**DOCUMENT PASSAGE**
As his first year in office draws to a close, President Donald Trump can ride on good economic figures, which should persist into next year.
The world's largest economy grew 3.2 per cent in the third quarter, the stock market hit record highs and unemployment is at a 17-year low, although the positive trend began before he took office.
But Mr Trump, 71, is finding it hard to shake off a Federal Bureau of Investigation (FBI) probe, risks a dangerous stumble into war and faces mid-term congressional elections in November that will be tantamount to a referendum on him. His job approval ratings have been consistently at record lows nationally, though they remain robust in his own support base.
The stakes are high: losing just a few seats will give the advantage to the Democrats, who can then effectively stall the President - or worse, try to impeach him.
Mr Trump's biggest fight at home will be the FBI's investigation into potential links with Russia, and of key people in his campaign and transition teams. He calls the probe a witch hunt by Democrats to destroy the credibility of his election win.

**WHAT TO DO**
**A)** In the article on Trump's first year in office, what does Mr Trump call the FBI probe?
**B)** Do these statements agree with the article on Trump's first year in office? (i) Unemployment is at a 17-year low. (ii) The positive economic trend began after Mr Trump took office. (iii) Mr Trump's approval ratings are weak among his own support base.

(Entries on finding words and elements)
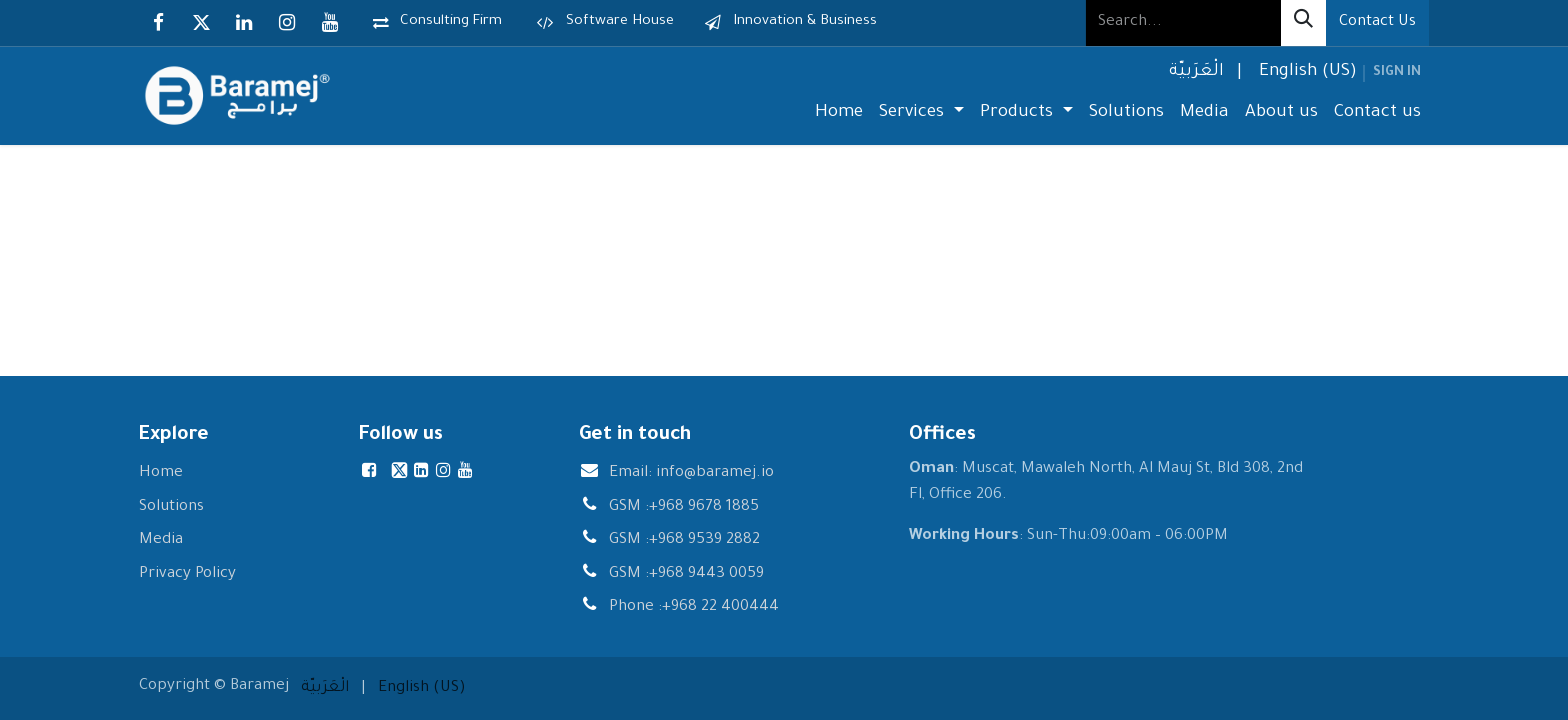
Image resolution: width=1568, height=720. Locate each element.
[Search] (1303, 23)
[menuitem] (1194, 73)
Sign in (1397, 73)
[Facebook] (158, 23)
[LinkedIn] (244, 23)
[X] (201, 23)
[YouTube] (330, 23)
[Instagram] (287, 23)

**THE RESULTS**
**A)** A witch hunt by Democrats to destroy the credibility of his election win.

**B)**
(i) Yes: "unemployment is at a 17-year low"
(ii) No: "although the positive trend began before he took office"
(iii) No: "though they remain robust in his own support base"